К подобному выводу пришли и те, кто далеко не является коммунистом. Конференция ООН в Рио-де-Жанейро (1992 г.), т.е. уже после развала СССР, пришла к выводу о бесперспективности частной собственности, (о том), что планете нужна новая религия бытия, коллективистское развитие на базе социальной справедливости. С высокой трибуны было заявлено о преимуществах социалистического уклада жизни.
Александр Зиновьев, известный диссидент и правозащитник, сам вынужденный в свое время эмигрировать из СССР и несколько лет проведший в эмиграции, писал: Несмотря на определенные перегибы, советский тип социальной организации… был на порядок выше… Он опередил Запад на 50 лет и может служить классическим примером для коллективистского развития человечества. …Несмотря на технологическое отставание отдельных отраслей, экономика, как целая система, тоже была на порядок выше.
Если это осознается, то почему бы развитие цивилизации не сделать направленным на осуществление коммунистических идеалов, не воплотить в жизнь принципы, от которых люди не отказались и никогда не откажутся? Но надо не повторять октябрьскую революцию со всеми ее ужасами, а поставить целью достижение высокого интеллектуального уровня людей, как нормы, которая позволит рассматривать человечество не как «сырой материал истории», а постепенно и без сознательных жертв и ограничений построить новую Интеллектуальную цивилизацию.

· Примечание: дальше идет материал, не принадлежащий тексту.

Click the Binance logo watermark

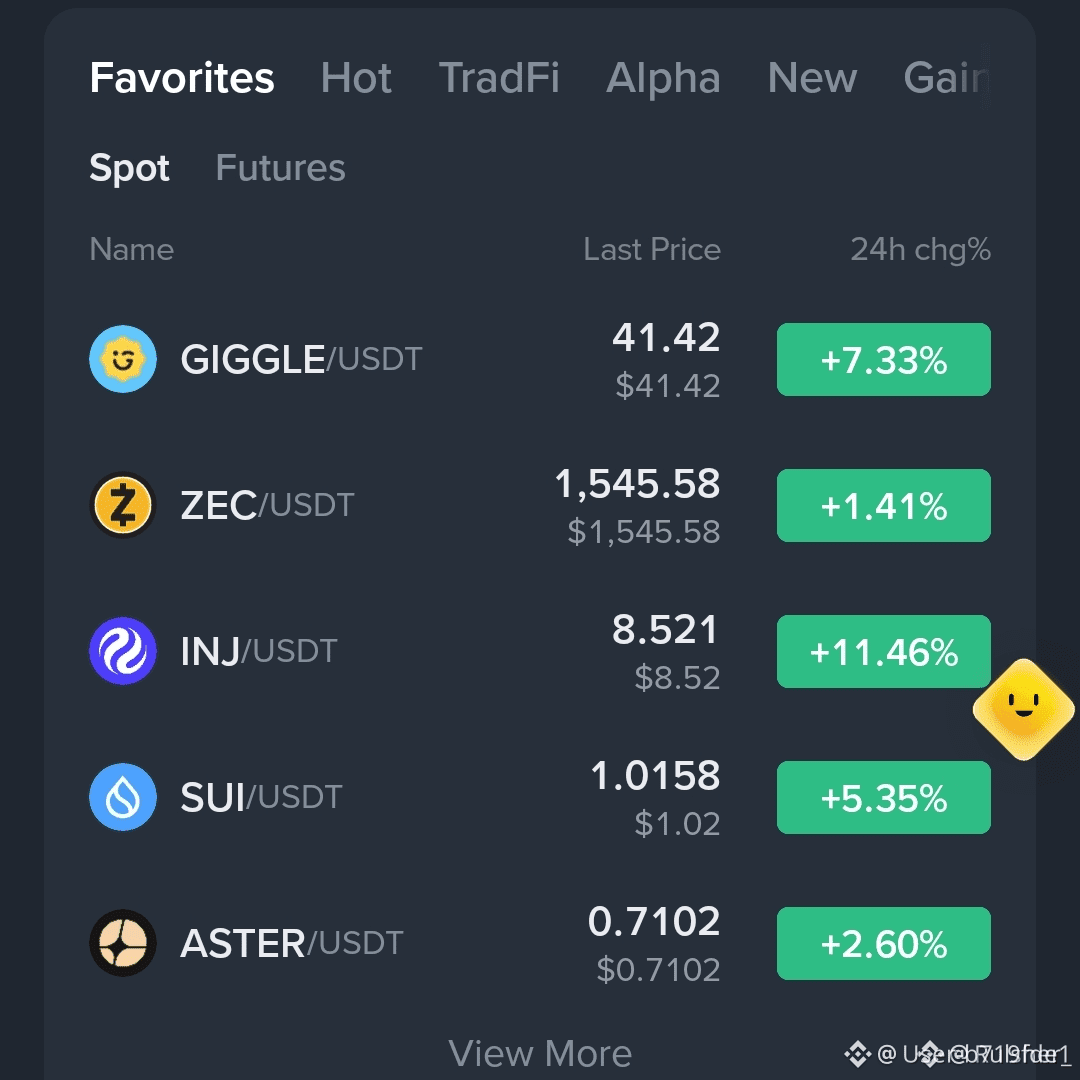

Вышеприведенные рассуждения - не претензия на оправдание жестокости и убийства, если они порождены властолюбием, иррациональным и нелепым предрассудком или патологическим садизмом, а жесткая логика силового и относительно быстрого становления истинно человеческой цивилизации на Земле, потому что иной путь был невозможен. Он невозможен и сегодня и, может быть, будет невозможен еще много столетий, пока мышление людей не будет готово для такой перестройки мирным путем. Но в ожидании этого в жертву будет принесено гораздо больше людей, чем погибло вследствие октябрьского переворота.

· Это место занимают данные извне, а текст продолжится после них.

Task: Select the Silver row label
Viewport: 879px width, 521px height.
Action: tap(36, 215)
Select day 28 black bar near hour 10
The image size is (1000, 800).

Ленину можно инкриминировать только приписывание своей идеологии статуса несомненной истины, но противоположная точка зрения привела ко второй мировой войне, сопровождавшейся беспрецедентными жертвами и разрушениями, и угрозе терроризма в начале XXI века, уже получившей статус «войны цивилизаций». Поэтому неизвестно, что лучше для человечества, тем более, что кроме исторического результата другого мерила не было, нет и не будет.
представлено для публикации 10.2008 г.